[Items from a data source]
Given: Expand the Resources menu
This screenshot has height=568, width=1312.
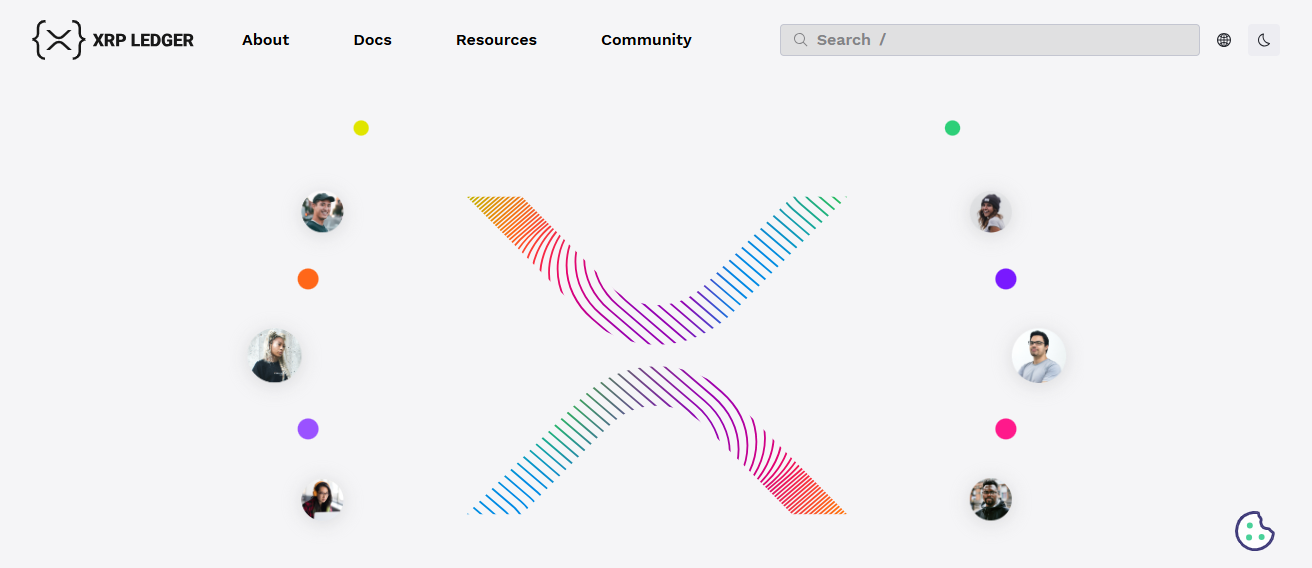Looking at the screenshot, I should point(496,40).
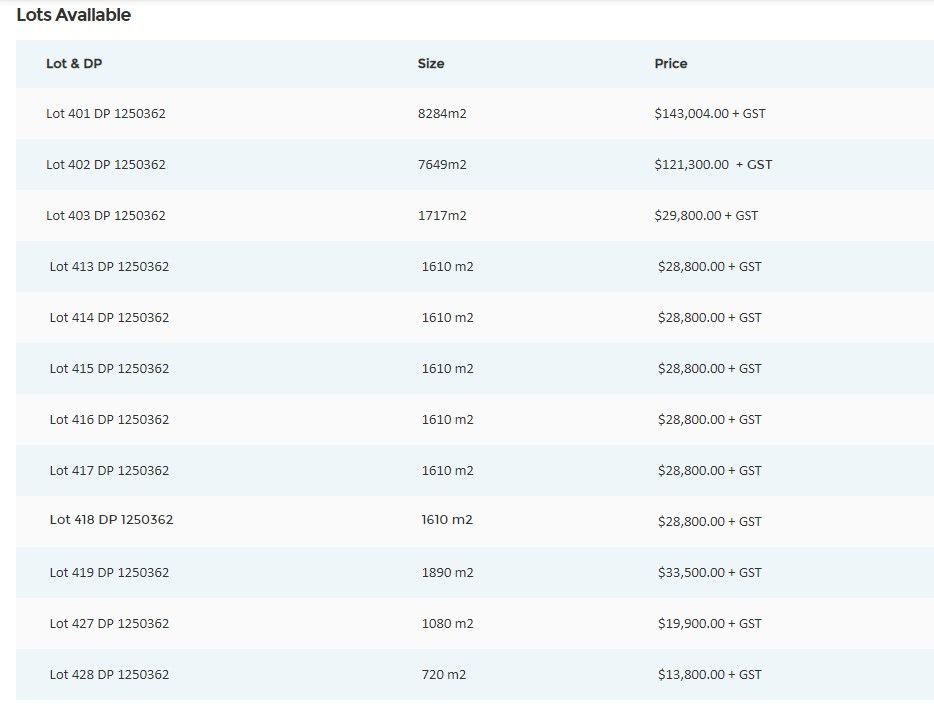Click the "Price" column header

671,63
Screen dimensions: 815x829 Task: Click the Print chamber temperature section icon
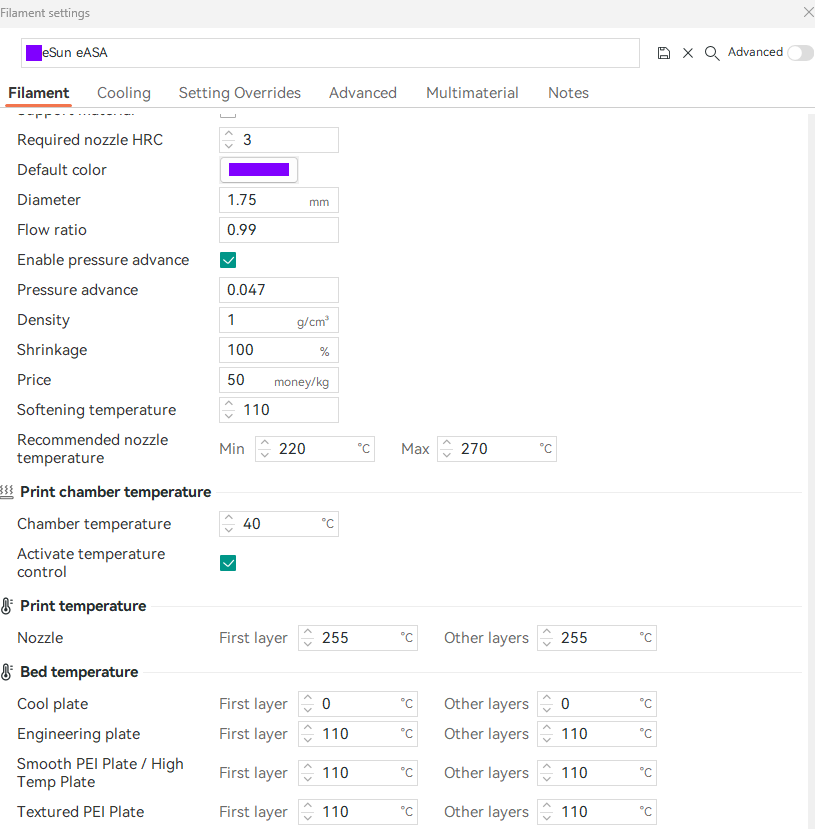[x=7, y=492]
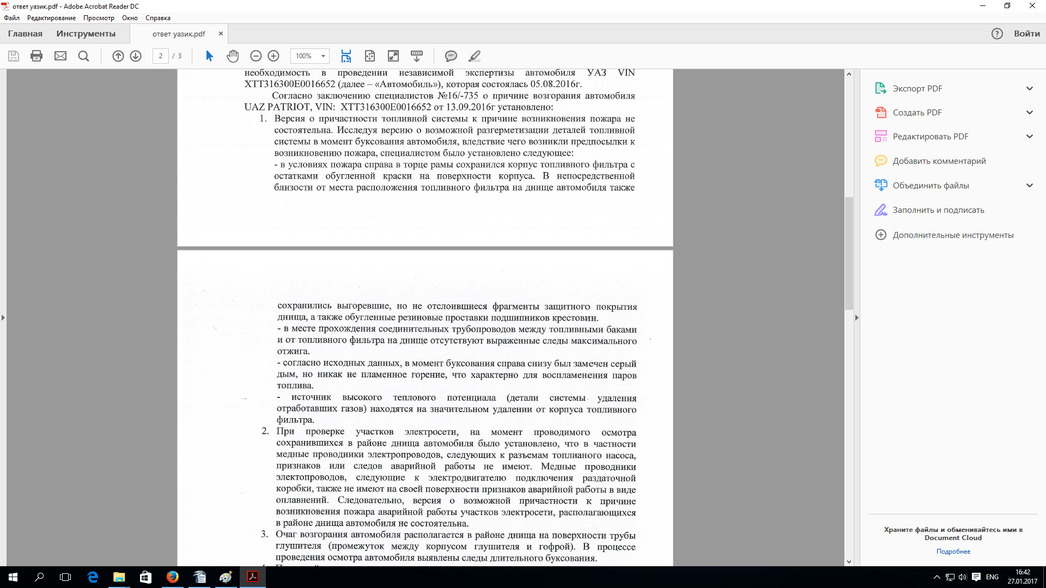
Task: Add a comment with speech bubble icon
Action: (x=451, y=56)
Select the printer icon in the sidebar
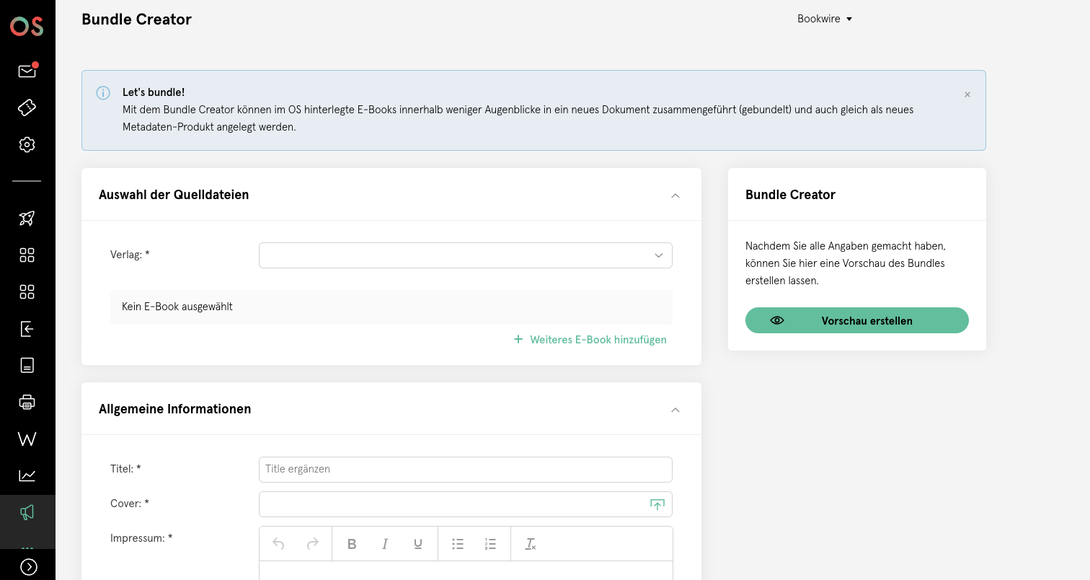This screenshot has height=580, width=1090. click(x=26, y=402)
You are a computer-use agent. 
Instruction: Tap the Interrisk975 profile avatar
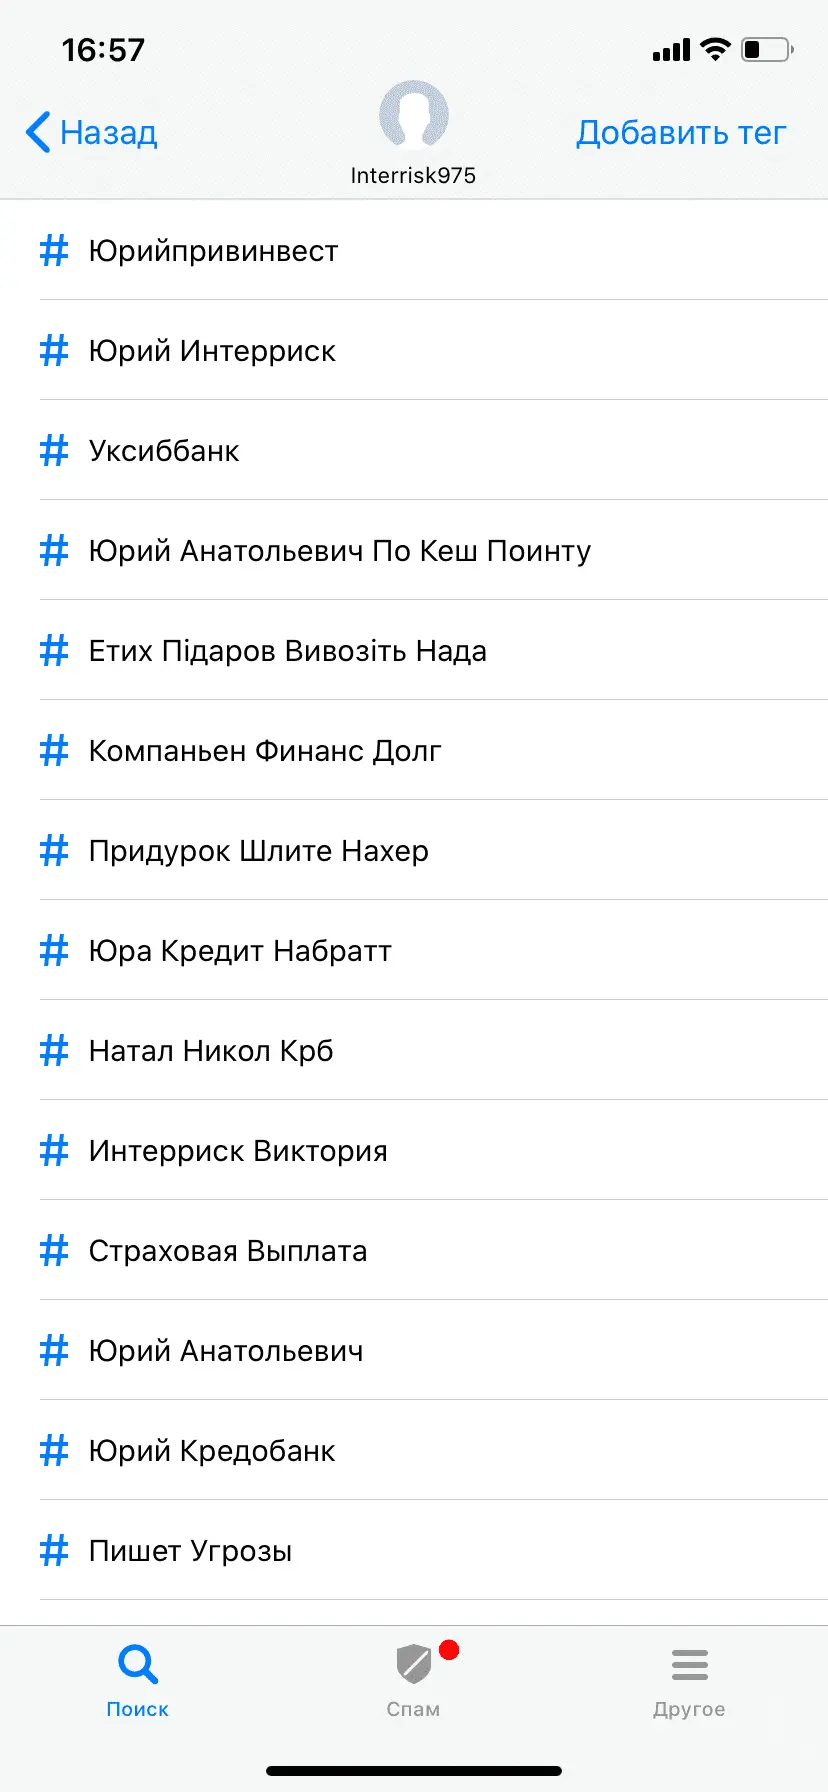(x=413, y=116)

**AIM OF THE TASK**: The lines wanted run from the one with "Screen dimensions: 815x829" through the final line of the data; repeat them word for word and skip every picture.

**SOLUTION TO THIS EXERCISE**:
Screen dimensions: 815x829 Task: Click the Print chamber temperature section icon
[x=7, y=492]
Task: Add a comment with speech bubble icon
Action: (x=451, y=56)
Select the printer icon in the sidebar
This screenshot has height=580, width=1090. click(x=26, y=402)
You are a computer-use agent. 
Instruction: Tap the Interrisk975 profile avatar
(x=413, y=116)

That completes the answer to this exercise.